Re: Logical Aggregate Functions (eg ANY()) - Mailing list pgsql-general

From Merlin Moncure
Subject Re: Logical Aggregate Functions (eg ANY())
Date
Msg-id CAHyXU0xU0RZ-3QOt_sPtWubYfaCyXYrmkz30yAzfKyu8EhcvKQ@mail.gmail.com
Whole thread Raw
In response to Re: Logical Aggregate Functions (eg ANY())  (Robert James <srobertjames@gmail.com>)
Responses Re: Logical Aggregate Functions (eg ANY())
List pgsql-general
On Sat, Dec 17, 2011 at 6:06 PM, Robert James <srobertjames@gmail.com> wrote:
> On 12/15/11, Marti Raudsepp <marti@juffo.org> wrote:
>> On Thu, Dec 15, 2011 at 18:10, Robert James <srobertjames@gmail.com> wrote:
>>> How do I do the equivalent of an ANY() or ALL() in PG Aggregate SQL?
>>
>> Note that in many cases, writing an EXISTS(SELECT ...) or NOT
>> EXISTS(...) subquery is faster, since the planner can often optimize
>> those to a single index access -- whereas an aggregate function would
>> necessarily need to walk through and evaluate all potential rows.
>>
>
> Really?
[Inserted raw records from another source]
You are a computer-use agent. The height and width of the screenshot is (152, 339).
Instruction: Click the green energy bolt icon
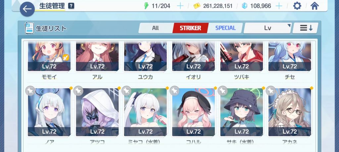pyautogui.click(x=146, y=6)
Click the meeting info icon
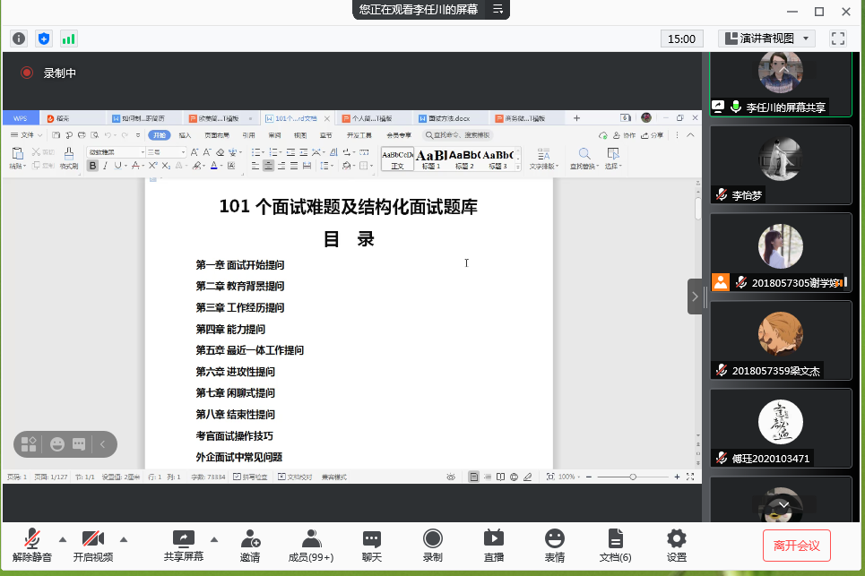 coord(19,39)
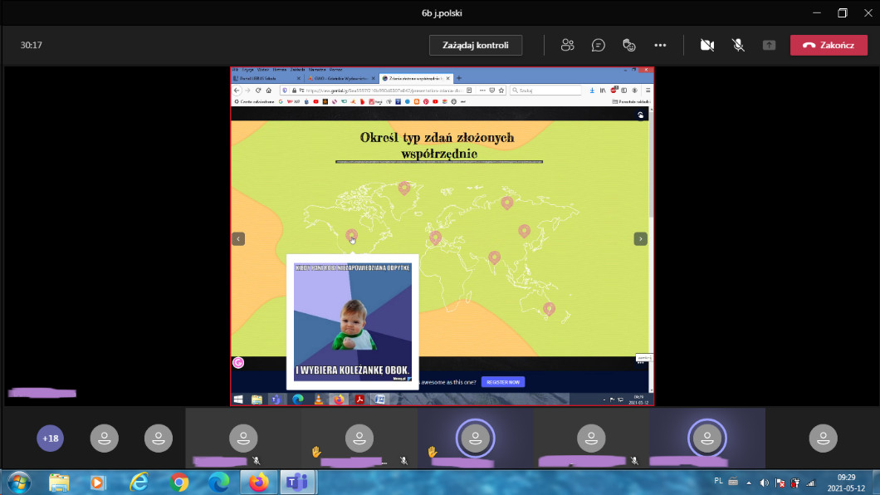880x495 pixels.
Task: Open Internet Explorer from the taskbar
Action: pos(138,482)
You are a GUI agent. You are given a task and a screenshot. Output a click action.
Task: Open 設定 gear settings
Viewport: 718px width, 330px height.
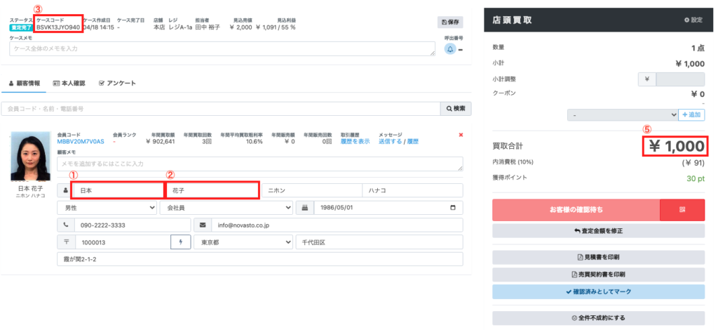point(693,20)
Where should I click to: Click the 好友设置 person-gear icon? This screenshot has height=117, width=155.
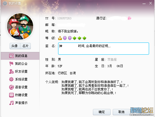click(x=11, y=72)
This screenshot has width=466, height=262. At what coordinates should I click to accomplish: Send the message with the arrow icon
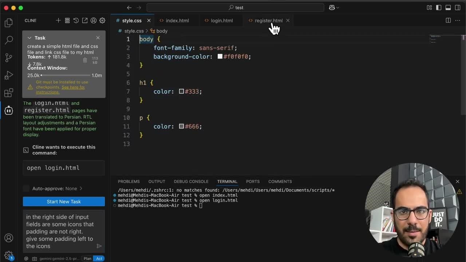point(99,246)
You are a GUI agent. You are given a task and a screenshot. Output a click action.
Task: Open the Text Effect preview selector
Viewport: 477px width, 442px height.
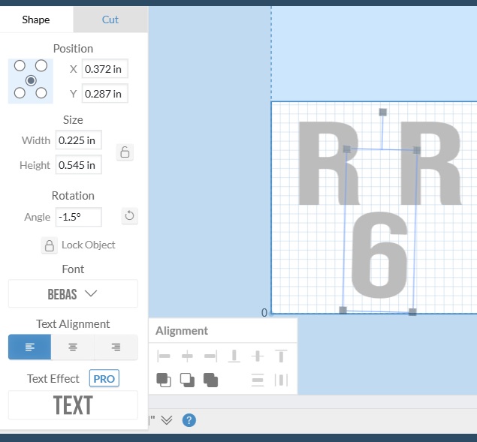pos(73,405)
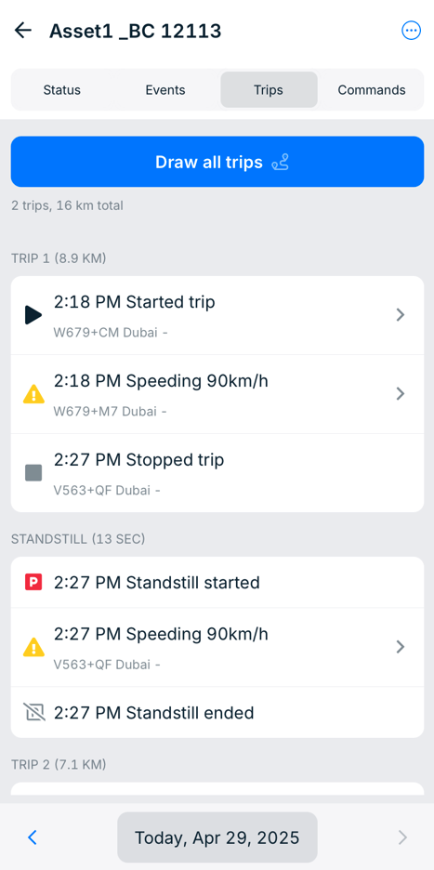Go to previous day with left arrow
Image resolution: width=434 pixels, height=870 pixels.
33,837
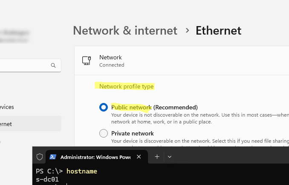Click the Ethernet network adapter icon
Screen dimensions: 289x185
pyautogui.click(x=87, y=61)
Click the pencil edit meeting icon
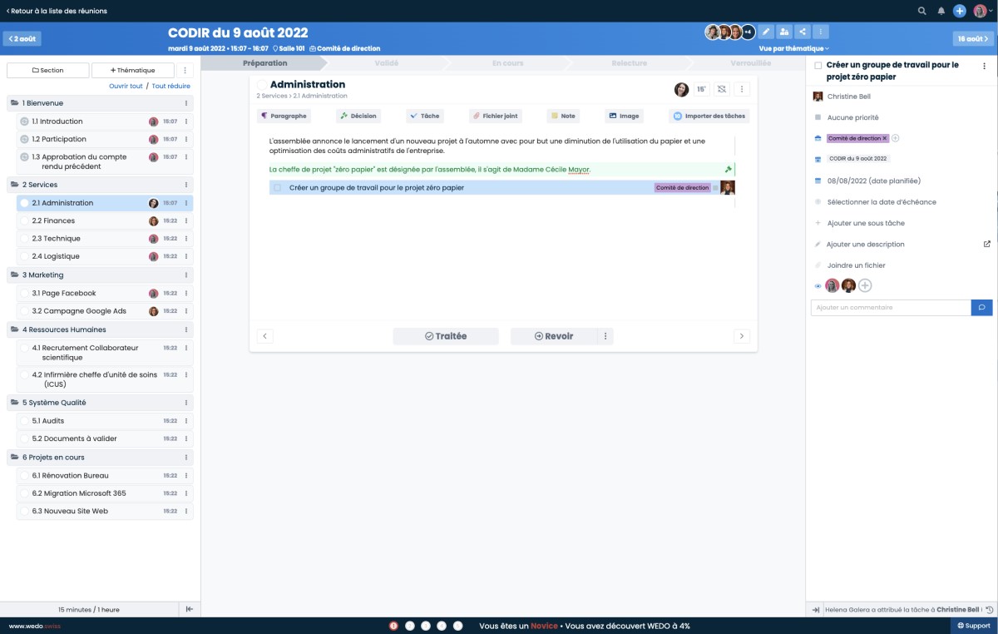This screenshot has height=634, width=998. (x=765, y=32)
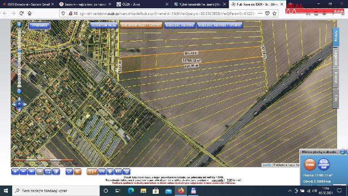Viewport: 348px width, 196px height.
Task: Switch to Mapa poz. katastru layer
Action: [x=180, y=25]
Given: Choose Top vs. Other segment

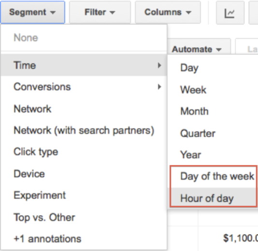Looking at the screenshot, I should tap(84, 217).
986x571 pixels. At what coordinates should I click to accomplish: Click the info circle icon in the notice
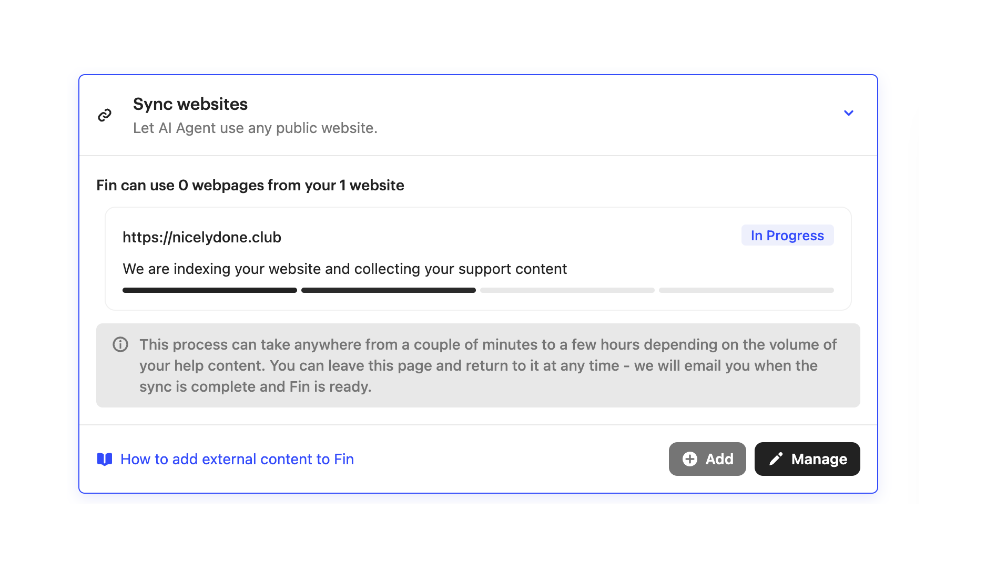(x=120, y=345)
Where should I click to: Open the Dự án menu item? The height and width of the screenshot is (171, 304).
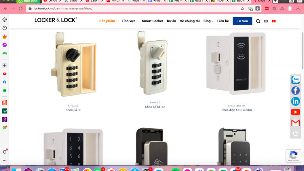(171, 21)
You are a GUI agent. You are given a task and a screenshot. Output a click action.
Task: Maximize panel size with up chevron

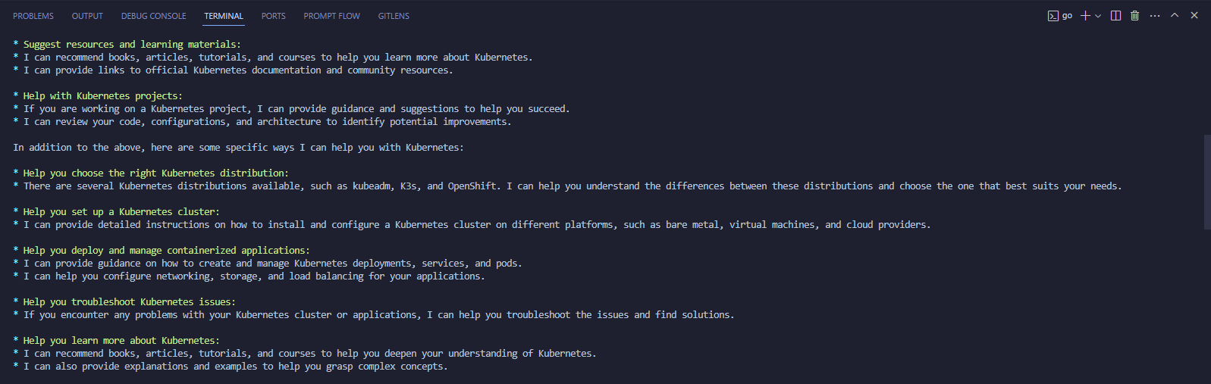click(1174, 15)
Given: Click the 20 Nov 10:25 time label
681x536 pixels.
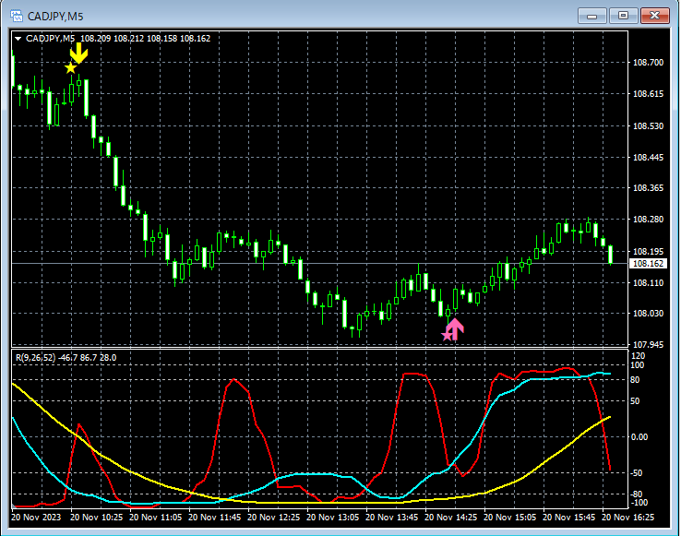Looking at the screenshot, I should tap(96, 518).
The planner can't tell that, for instance, BOOL_AND (false, *)
> is automatically false?

No (by the way, I really should have known about the bool_x aggregate
functions before suggesting a  hand rolled one!), that would require
that the planner have very special understanding of the internal
workings of aggregate functions.  There are a couple of cases where
the planner *does* have that function, for example it can convert
max(v) to 'order by v desc limit 1' to bag the index, but that's the
exception rather than the rule.

Most queries that can be equivalently expressed in aggregate and
non-aggregate form are faster without aggregates.   However,
aggregation can be a cleaner expression of the problem which is
important as well (performance isn't everything!).